» **Given passage**

+++

Originally Posted by *ssharon* 
The bad things is WHERE do you sell your regular stuff--not products you make that can be sold on etsy. But just your stuff. Yeah, you can use craigslist for some things, but not all. For instance I have a pair of jeans listed right now. The chance that they would sell on craigslist is pretty low (I have tried to sell stuff like that before), but they will more than likely sell on eBay. eBay totally has the market on that area. We need a competitor that can make a name for itself as well as eBay has. They know they have the market cornered though and that is why they can raise their fees.

onlineauctions.com
amazon.com

there's a pretty big list over at http://forums.delphiforums.com/boycottebay/start this site is ONLY for organizing the boycott....they are also on myspace.com


----------



## 2 in August (Jan 6, 2006)

+++

» **Provided information**

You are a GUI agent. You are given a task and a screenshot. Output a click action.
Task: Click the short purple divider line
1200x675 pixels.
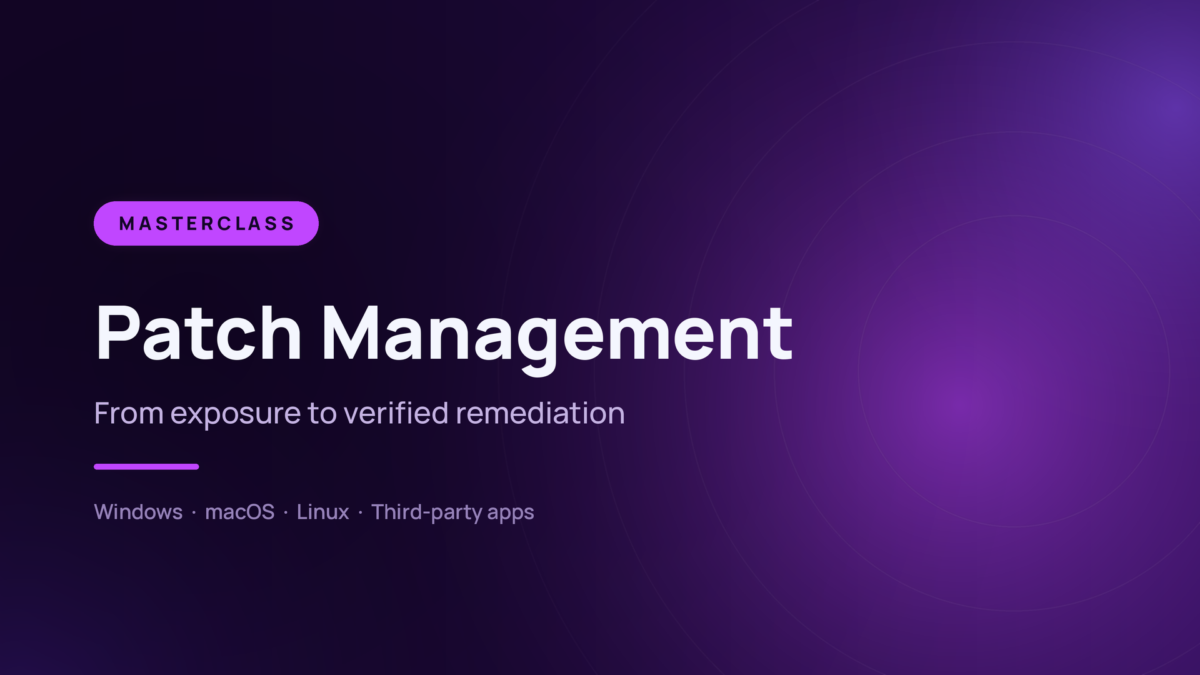[146, 466]
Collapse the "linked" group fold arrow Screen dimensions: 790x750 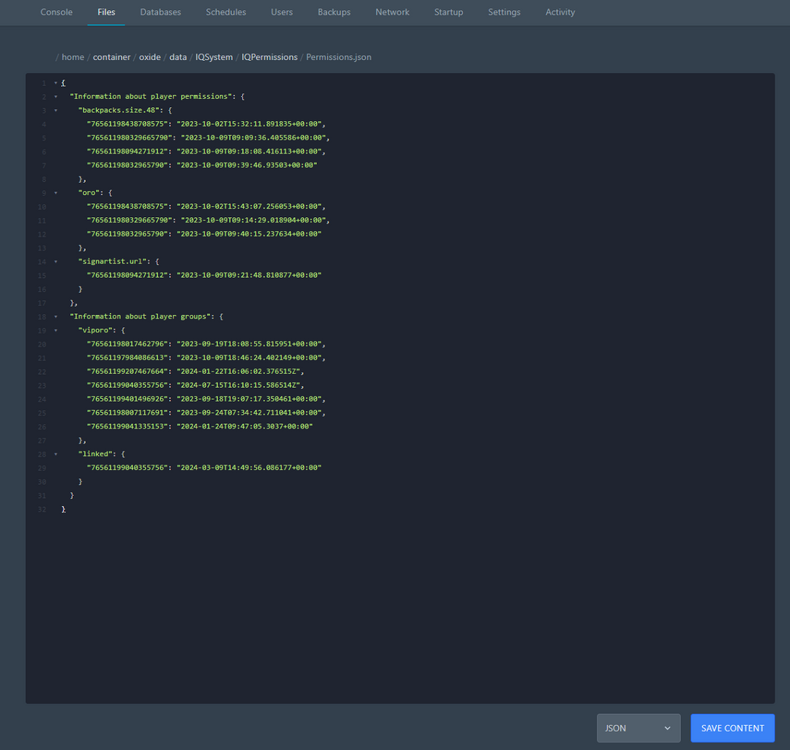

+++

» **Requirements**
- A) Name every website mentioned in the forum thread about selling online.
- B) In the forum thread about selling online, what item does the quoted poster currently have listed?
- C) Continue the forum thread about selling online from the point at which it stops.
The listing is not required for any of this work.

» **Responses**
- A) etsy, craigslist, eBay, onlineauctions.com, amazon.com, http://forums.delphiforums.com/boycottebay/start, myspace.com

- B) A pair of jeans.

- C)
Quote:


Originally Posted by *Hippie Mama in MI* 
I make and sell bead kits on ebay, and I have active items right now, so I won't be participating in the boycott.

However I am NOT happy about the fee changes. What irks me most is that (in a seller email I got from ebay) they had the nerve to call the changes "Lower Listing Fees And More!" Yeah: the listing fees went down 20 cents, but the final value fees went UP by 4 percent. Some great value.

And the idea that buyers can only get positive feedback is REVOLTING. What if some cretin's credit card is declined?? What do I do then, I wonder?

I don't expect things to improve at ebay; they have been slowly deteriorating over the last 2 years. I just hope I can sell my bead kits somewhere else...

Could you sell them on etsy instead?

I'm upset with ebay too. I used to sell stuff to try to earn some extra money as a sahm but now it barely seems worth it.


----------



## beansricerevolt (Jun 29, 2005)

Quote:


Originally Posted by *Hippie Mama in MI* 

I don't expect things to improve at ebay; they have been slowly deteriorating over the last 2 years. I just hope I can sell my bead kits somewhere else...

You should try at etsy.com

edited to add- posted before I saw the pp


----------



## beansricerevolt (Jun 29, 2005)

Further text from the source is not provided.